ACE: Por que simplesmente não passamos direto por ele?

ROB: Isso não é uma opção.

ACE: Bem, quer dizer, é uma opção sim. Eu não entendo-

ROB: Caramba! Você vai pegá-lo, querendo ou não!

O grupo está em completo silêncio. É a primeira vez que Rob levanta seu tom de voz. No silêncio que seguiu, parecia que Ace estaria muito mais feliz pegando seu carro e dando meia volta para Phoenix. Eu simpatizo um pouco com ele, Rob tem o tratado com implicância desde o começo, como um intrometido que não fizera o dever de casa, mas no final das contas, Ace não está fazendo nada para compensar isso. Além do mais, Rob está um tanto certo, ele não tinha cumprido com a lista.

BONNIE: Bem, então tá, acho que é melhor cairmos na estrada... se todos estiverem prontos.

Decidindo que não tinha mais nada a dizer, Rob marcha até seu carro. Bonnye, Clyde, Apollo e Eve sentaram no chão para compartilhar a comida. Ace se perde em seu telefone e Bluejay, ainda se mantendo distante do grupo, volta para seu carro com uma cópia do US Weekly.

LILITH: Bristol, podemos conversar?

Me viro e a vejo segurando o celular com a tela apontada para mim.

AS: Claro, o que foi?

LILITH: Você já tentou fazer alguma ligação desde que passamos pelo túnel?

AS: Ainda não, por quê?

LILITH: Pode tentar?

Tirei meu celular do bolso e liguei para o escritório.
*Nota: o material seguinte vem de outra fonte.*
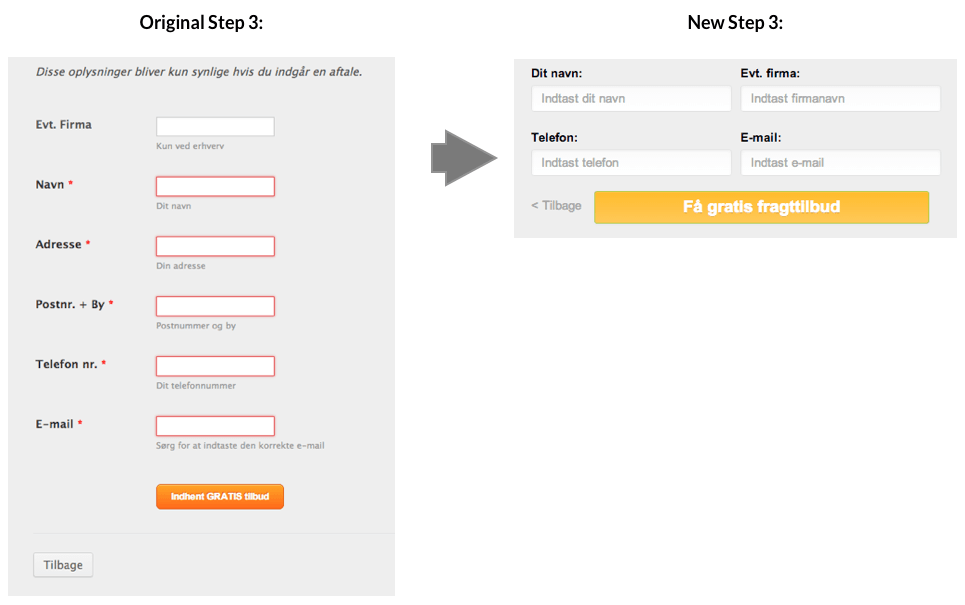Click the italic 'Disse oplysninger' notice text

click(199, 72)
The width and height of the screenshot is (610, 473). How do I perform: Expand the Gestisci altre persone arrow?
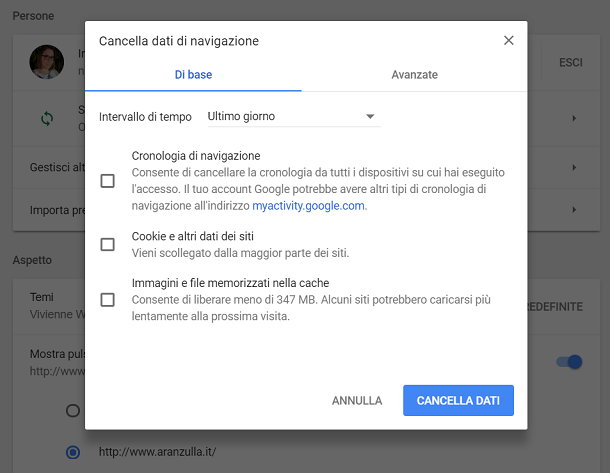(x=574, y=168)

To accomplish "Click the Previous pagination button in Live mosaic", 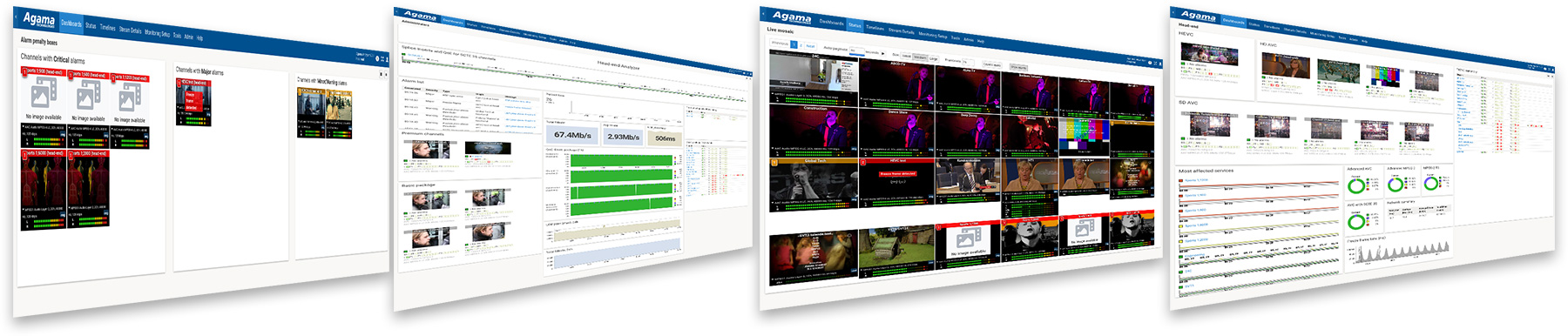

A linha estava ocupada, algo que não é incomum. Lilith assiste, esperando uma reação.

AS: Não consegui.

LILITH: Linha ocupada?

AS: ... Sim. Por quê?

LILITH: Todos os números dão como ocupado. Todos temos sinal, conseguimos ligar, mas as linhas estão sempre ocupadas.

AS: Não acha que possa ser só coincidência?

LILITH: Quando digo todo mundo, é todo mundo mesmo, Bristol. Enquanto a Eve dirigia, eu estive ligando para vários números diferentes; o suporte técnico da minha câmera, para a polícia...

AS: Você ligou para a polícia?

LILITH: Pela ciência, claro. Todos estão ocupados. Até liguei para esse carinha da minha faculdade que tem um crush em mim e, acredite, ele nunca está ocupado. Estranho, né? É como se tivéssemos atravessado uma passagem e o resto do mundo de repente... está fazendo outra coisa. Entende?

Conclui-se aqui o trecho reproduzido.